By Scott Baldauf, Staff writer / June 17, 2010 Johannesburg, South Africa
Peter Erlinder, an American lawyer accused of denying the 1994 genocide in Rwanda, has been granted an unconditional release by a Rwandan court in Kigali today.
Mr. Erlinder was arrested last month and charged with denying and minimizing the genocide, soon after arriving in Rwanda to defend opposition presidential candidate Victoire Ingabire on similar charges of genocide denial. Erlinder has reportedly promised to return to Rwanda to face the charges against him, although he is currently in a hospital in Kigali for an ailment related to blood pressure.
Erlinder’s family, reached by phone in the US, says that they are relieved to hear the news and that the US Department of State has confirmed that Erlinder has been granted unconditional release.
“We’ve just gotten confirmation from the US consul in Kigali, who had attended the hearing,” says Erlinder’s daughter, Sarah Erlinder. “He is in the hospital right now, but we expect he will be able to return in the next couple of days.”
UPDATE: Rwanda's Prosecutor-General Martin Ngoga said in a statement: “Bail on health grounds cannot be mistaken as vindication for Mr.

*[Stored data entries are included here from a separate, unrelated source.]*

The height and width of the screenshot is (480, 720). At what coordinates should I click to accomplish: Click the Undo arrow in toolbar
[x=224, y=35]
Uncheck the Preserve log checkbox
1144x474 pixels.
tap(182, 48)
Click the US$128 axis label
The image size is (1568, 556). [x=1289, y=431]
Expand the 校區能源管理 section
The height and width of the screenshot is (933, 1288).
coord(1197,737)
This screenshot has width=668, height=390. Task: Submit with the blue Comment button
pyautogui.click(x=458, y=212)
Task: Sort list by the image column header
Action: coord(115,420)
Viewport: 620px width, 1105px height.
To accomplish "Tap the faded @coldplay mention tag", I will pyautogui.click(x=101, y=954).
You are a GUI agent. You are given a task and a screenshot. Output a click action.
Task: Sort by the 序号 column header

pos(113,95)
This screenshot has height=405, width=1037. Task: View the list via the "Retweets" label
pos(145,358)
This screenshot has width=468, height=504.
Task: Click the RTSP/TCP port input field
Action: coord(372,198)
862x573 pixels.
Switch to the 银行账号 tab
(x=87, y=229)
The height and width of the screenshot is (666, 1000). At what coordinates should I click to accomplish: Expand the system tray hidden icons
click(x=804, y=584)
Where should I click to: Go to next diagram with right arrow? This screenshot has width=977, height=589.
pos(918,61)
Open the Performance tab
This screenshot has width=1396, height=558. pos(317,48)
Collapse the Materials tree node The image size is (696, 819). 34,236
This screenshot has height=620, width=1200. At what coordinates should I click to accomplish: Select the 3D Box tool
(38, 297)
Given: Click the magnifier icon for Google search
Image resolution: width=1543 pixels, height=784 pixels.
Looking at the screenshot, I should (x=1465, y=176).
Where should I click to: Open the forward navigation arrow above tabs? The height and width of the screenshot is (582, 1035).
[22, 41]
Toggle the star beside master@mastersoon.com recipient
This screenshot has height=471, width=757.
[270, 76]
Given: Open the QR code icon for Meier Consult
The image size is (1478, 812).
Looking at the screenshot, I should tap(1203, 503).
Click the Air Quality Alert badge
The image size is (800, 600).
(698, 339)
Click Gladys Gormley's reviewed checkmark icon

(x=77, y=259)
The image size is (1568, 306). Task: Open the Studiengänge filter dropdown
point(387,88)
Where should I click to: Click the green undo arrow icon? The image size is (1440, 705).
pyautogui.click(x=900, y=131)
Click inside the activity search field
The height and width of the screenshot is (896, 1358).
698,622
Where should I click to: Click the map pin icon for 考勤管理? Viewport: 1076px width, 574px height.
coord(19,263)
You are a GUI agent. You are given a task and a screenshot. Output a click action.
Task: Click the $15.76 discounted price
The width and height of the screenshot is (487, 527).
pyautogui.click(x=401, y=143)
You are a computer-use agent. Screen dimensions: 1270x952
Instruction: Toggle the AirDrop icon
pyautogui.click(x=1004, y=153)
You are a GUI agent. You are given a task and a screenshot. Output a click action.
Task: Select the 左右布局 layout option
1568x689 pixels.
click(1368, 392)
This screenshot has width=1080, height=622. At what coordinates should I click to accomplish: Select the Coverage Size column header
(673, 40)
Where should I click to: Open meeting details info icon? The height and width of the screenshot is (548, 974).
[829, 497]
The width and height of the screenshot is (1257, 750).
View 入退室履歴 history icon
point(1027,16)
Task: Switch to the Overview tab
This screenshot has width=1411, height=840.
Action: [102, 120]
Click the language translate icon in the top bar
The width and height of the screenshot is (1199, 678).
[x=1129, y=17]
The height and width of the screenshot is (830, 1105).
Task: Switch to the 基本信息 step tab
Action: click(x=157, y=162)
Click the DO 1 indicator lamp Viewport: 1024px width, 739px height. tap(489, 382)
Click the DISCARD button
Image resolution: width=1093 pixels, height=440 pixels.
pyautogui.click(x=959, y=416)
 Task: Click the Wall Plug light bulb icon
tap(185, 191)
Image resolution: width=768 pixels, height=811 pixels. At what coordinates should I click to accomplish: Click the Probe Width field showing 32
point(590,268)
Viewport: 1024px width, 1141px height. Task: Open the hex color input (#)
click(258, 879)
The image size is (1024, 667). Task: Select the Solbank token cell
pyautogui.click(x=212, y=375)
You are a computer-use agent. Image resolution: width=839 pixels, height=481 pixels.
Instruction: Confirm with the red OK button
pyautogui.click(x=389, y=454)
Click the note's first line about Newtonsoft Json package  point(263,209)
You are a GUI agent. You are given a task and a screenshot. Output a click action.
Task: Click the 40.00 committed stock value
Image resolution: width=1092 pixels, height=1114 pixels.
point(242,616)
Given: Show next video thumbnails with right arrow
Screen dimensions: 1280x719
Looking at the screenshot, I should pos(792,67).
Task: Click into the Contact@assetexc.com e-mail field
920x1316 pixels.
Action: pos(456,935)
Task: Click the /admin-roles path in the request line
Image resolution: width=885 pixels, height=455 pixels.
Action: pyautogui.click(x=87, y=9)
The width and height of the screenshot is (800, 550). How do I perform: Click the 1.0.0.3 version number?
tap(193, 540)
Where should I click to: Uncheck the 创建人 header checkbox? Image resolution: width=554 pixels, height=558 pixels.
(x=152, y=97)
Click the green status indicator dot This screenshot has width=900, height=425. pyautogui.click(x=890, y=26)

Erlinder – it just proves that the justice system he so freely criticizes was willing to show him compassion with respect to his physical and mental wellbeing. This will not deter the prosecution as we finalize the case against Mr. Erlinder."
Erlinder’s case raised a chorus of concern from lawyers groups such as the American Bar Association, and from human rights activists. It also highlighted what Human Rights Watch has called an increasingly authoritarian streak by the government of President Paul Kagame, who has ruled the country since pushing out the regime of assassinated President Juvenal Habyarimana in July 1994.
Most experts pin the blame for the genocide on the extremist followers of Mr. Habyarimana, who preached hatred of Rwanda’s minority Tutsis, and called for the mass slaughter of Tutsis over state-controlled radio stations. But Erlinder and some moderate politicians of the Hutu majority say the real story is more complex, arguing that the violence of April – July 1994 was spontaneous.
Rwandan law specifically forbids the reinterpretation of the events of that time, and many ethnic Hutu politicians and other critics of the Kagame regime say this law is often used to silence critics under the threat of “genocide denial.”
Ms. Erlinder says she has no idea what her father will do next – whether he will return to Rwanda to face the charges against him, or to continue to act as a defense lawyer for Ms. Ingabire, the opposition candidate.
“I saw that story also (about his pledge to return to face the charges) and it sounds like him,” says Ms. Erlinder. “He’s not someone to run back here and hide.” She adds that she believes that her father didn’t realize he might be arrested for statements he had made about Rwanda’s history.
Erlinder’s brother, reached by phone in the US, also expresses relief at the news of his brother’s release. “Oh boy, am I going to kick his butt when he gets back,” he laughs.